The Swan Silvertones – It’s a Miracle HOB HBX-2123 (1970)
The sound of the The Swan Silvertones continued to change with It’s a Miracle. Longtime member Paul Owens had left the group, and that represented a major loss. Owens was a truly great gospel singer, and a real innovator — being responsible for introducing elements of modern vocal jazz into the vocabulary of gospel singing. Carl Davis, a lead singer who typically imitated departed group founder Claude Jeter, seems to also have quit the group. This left Louis Johnson as the only great singer left, and left almost all the lead vocal duties to him.
Nonetheless, the group’s long-serving manager and arranger John Myles makes this album a success. He wrote all the songs on side one, and arranged everything on side two. Like Duke Ellington, he could match the group’s material to the individual strengths of the performers. So he turns a song like the opener “I Can Dream” into a magnificent vehicle for Louis Johnson’s vocals, cradling the nostalgic lyrics in a loping beat perfect for Johnson’s sing/speak crooning. Setting the pattern for the group’s next few albums, there is a mix of up-tempo numbers like “What Ya Gonna Do” and mellower fare, giving time to all the facets of Johnson’s vocal abilities.
In the final analysis, It’s a Miracle is among the group’s best albums for HOB Records. It’s not quite as good as Great Camp Meeting or even Walk With Me Lord, but is very comparable to Only Believe. This might not match the very best of the group’s recordings, but it’s among their most successful and even-handed album-length statements conceived in a rock/soul style.

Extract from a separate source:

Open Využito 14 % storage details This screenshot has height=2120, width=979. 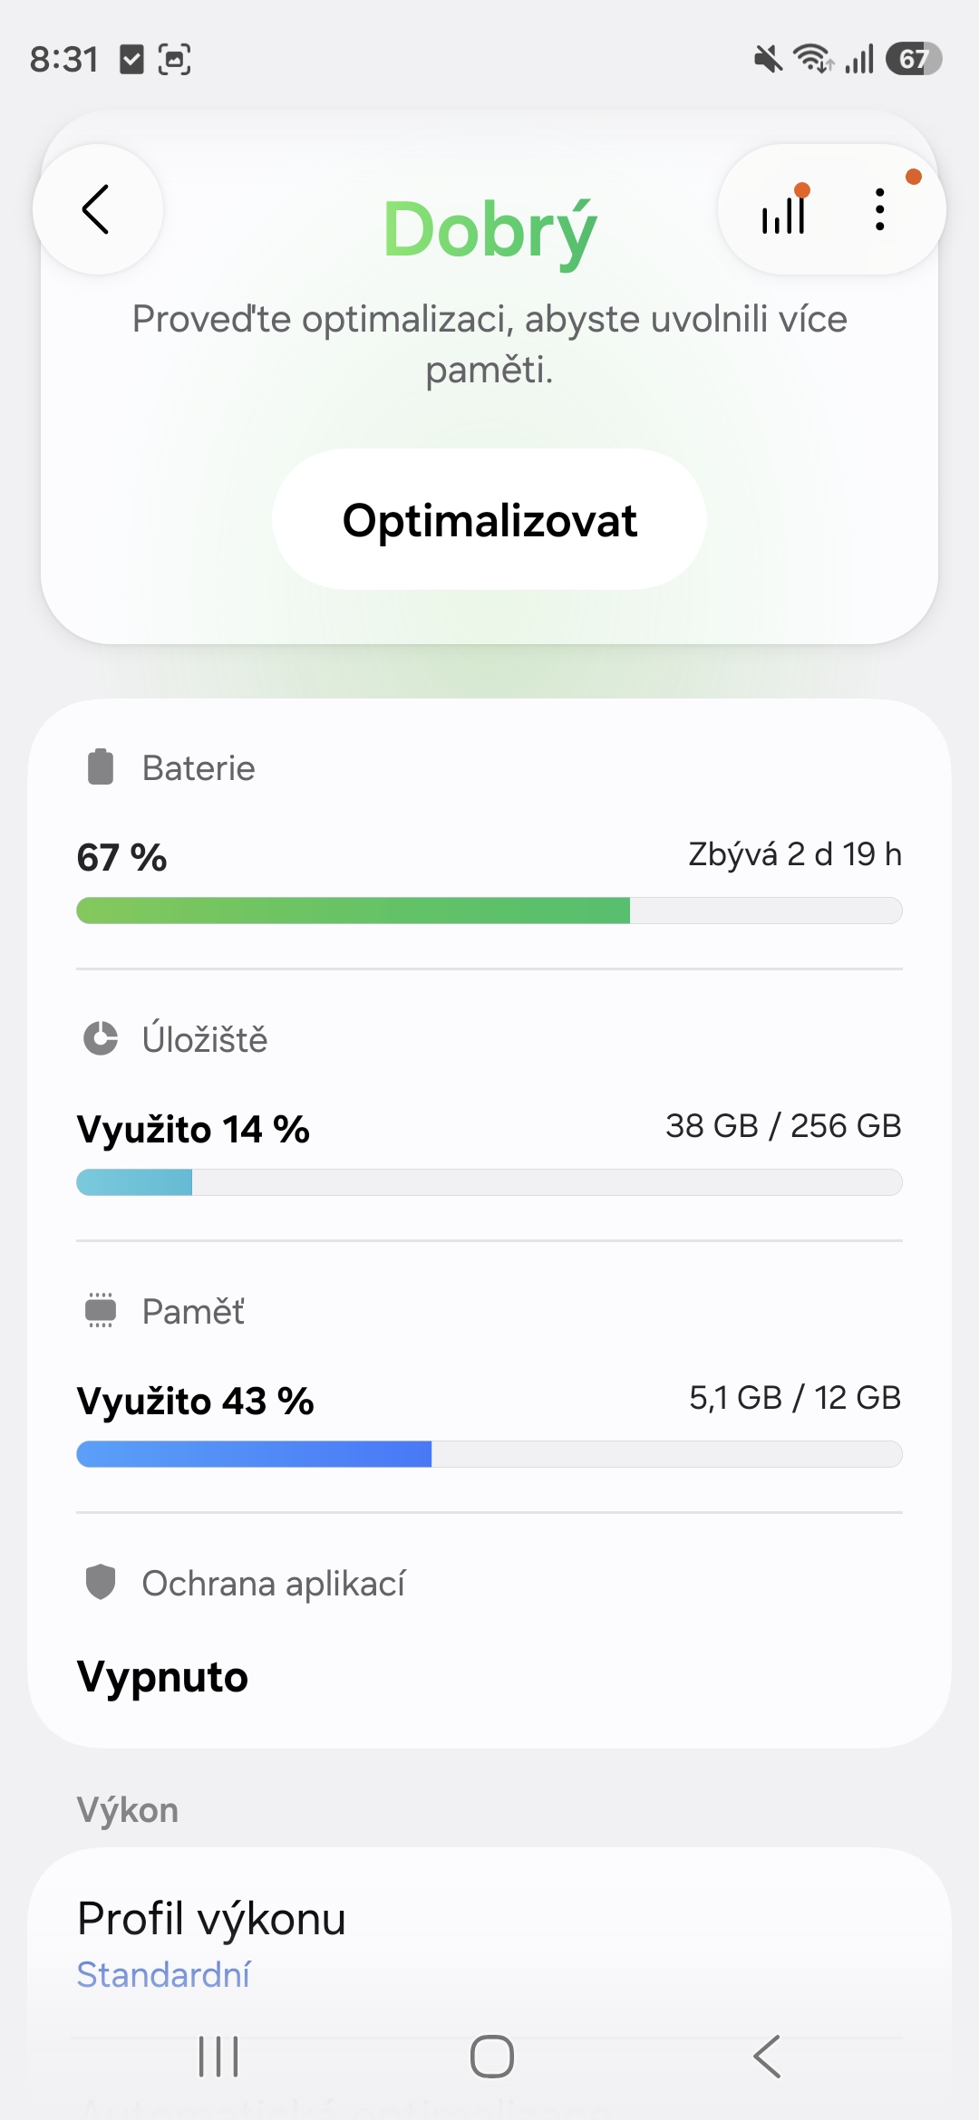click(193, 1130)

As an aside, by my count this was The Swan Silvertones’ ninth or tenth full-length album, but the first to feature a photograph of the band on the album jacket. The only other photos of the group members were compilations that tended to recycle two promotional photos from the 1950s (sometimes even slapped on recordings made by completely different lineups than pictured).
[This album was, confusingly, reissued on CD in its entirety, with song titles changed and two bonus tracks added, as The Very Best of The Swan Silvertones: Do You Believe, though the CD reissue seems to have remixed or remastered the sound in such a way that the original vinyl sounds quite different.]